Extending habeas corpus to the detainees at Guantanamo would not only be unwise from the standpoint of our national security, but it would be completely unnecessary in view of the extensive and unprecedented procedures currently provided to the detainees. As explained above, both Congress and the Executive recently have extended to detainees protections unprecedented in the history of armed conflict. The DTA affords the detainees with a CSRT hearing that goes beyond the procedures required by the Geneva Conventions, and implemented by Army Regulation 190-8, and the DTA further permits the detainees to obtain judicial review of that decision before the D.C. Circuit.
In sum, although the DTA procedures provide a more than constitutionally adequate substitute for habeas corpus--even if the writ were to apply--they do so in a manner that is sensitive to the needs of our ongoing conflict against al Qaeda, the Taliban, and their associated forces, including the need to protect classified information and the need to ensure that detainees are not able to undermine our war effort from within the courtroom.
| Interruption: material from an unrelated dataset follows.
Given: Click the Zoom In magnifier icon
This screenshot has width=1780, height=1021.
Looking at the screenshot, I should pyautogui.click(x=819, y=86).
The existing system goes well beyond what we have provided in past armed conflicts, and well beyond what other nations have provided in like circumstances. It represents a careful balance between the interests of detainees and the exigencies of wartime, and a careful and constitutional compromise painstakingly worked out between the political branches.
Thank you, Chairwoman Feinstein and Ranking Member Kyl. I look forward to answering any questions.